冬虫夏草で一攫千金を狙う人々|世界まる見え!

日本テレビの「世界まる見え!テレビ特捜部」で冬虫夏草で一攫千金について放送されました。ネパールのドルパ地方で細々と農業を営んでいるスガラル家。5月が来ると一家は高級食材「冬虫夏草(とうちゅうかそう)を探しにヒマラヤ山脈へ登ります。この時期、ドルパ地方のほとんどの村人が山へ行きます。約6万人もの人が山に押し寄せてくるのです。そのため宿泊施設もあり、温かい食事を出す店を建ち並びます。

 

この辺りに住むコウモリガの幼虫に地中に染み込んだキノコの胞子が寄生すると、キノコは体内でジワジワと繁殖。やがて頭を突き破って地上に伸びていきます。これが中国で滋養強壮作用があるキノコとして信じがたい高値で取引されている冬虫夏草です。収穫時期は5月~7月にかけての2ヶ月。
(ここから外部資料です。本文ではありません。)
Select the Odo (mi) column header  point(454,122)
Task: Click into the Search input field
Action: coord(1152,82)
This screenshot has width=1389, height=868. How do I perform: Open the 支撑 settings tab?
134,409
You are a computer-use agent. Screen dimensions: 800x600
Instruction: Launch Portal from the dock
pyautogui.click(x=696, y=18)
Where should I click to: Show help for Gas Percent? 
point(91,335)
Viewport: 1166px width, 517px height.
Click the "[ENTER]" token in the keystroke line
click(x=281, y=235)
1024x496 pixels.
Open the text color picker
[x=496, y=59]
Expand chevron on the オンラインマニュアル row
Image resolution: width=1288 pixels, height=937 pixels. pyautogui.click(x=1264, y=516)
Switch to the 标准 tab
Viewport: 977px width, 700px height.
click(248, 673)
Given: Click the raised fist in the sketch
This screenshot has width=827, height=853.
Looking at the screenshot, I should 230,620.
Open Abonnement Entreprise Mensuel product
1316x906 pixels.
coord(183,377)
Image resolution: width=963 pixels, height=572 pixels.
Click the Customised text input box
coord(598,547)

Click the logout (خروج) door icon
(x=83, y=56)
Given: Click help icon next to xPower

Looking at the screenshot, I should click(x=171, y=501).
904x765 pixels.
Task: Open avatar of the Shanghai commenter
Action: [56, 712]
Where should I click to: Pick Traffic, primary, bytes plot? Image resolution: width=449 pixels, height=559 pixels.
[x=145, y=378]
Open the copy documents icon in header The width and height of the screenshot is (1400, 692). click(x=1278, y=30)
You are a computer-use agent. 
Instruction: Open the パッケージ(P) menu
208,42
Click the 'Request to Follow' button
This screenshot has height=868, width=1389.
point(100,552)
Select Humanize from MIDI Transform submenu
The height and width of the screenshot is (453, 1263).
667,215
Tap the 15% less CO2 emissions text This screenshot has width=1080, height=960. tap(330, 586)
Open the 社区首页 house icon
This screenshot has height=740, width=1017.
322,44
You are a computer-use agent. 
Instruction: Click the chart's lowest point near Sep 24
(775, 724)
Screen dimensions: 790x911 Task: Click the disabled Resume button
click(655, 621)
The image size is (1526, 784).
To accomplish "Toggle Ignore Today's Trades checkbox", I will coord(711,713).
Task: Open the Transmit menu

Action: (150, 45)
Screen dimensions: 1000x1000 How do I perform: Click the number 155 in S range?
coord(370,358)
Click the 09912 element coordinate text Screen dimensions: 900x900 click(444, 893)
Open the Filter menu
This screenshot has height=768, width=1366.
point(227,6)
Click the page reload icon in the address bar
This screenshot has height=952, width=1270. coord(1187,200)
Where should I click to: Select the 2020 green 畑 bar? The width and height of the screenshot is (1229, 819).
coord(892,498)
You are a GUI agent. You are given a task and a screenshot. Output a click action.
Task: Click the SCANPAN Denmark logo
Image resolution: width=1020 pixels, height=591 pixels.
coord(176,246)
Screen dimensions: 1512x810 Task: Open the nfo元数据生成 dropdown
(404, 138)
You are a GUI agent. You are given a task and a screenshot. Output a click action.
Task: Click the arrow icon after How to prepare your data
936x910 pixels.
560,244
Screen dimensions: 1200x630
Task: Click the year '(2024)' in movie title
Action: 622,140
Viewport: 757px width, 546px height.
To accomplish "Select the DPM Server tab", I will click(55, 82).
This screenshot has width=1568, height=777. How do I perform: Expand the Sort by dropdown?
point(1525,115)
しかも最近では探す人が増えたため、取れる数は1日1人10本程度です。

 

スガラル家は収穫した冬虫夏草を1本180ルピー(約310円)で仲介人(ダンチャンドラ)に売り約9万円のお金を得ていました。これで1年暮らせるそうです。ダンチャンドラは買い集めた冬虫夏草を自宅で乾燥させます。仕入れた量は全部で10kg。仕入れ価格は約600万円。これをネパールの首都カトマンズへ。ここでダンチャンドラは雇い主ダヌと合流し香港へ。冬虫夏草を扱う専門店で約1700万円で買い取られていました。この冬虫夏草10kgの店頭価格は約3500万円です。

 

高価な冬虫夏草を好む客は中国で増えてきた富裕層。滋養強壮のもととなるヒマラヤのキノコは富の象徴として人々の欲望を満たしているのです。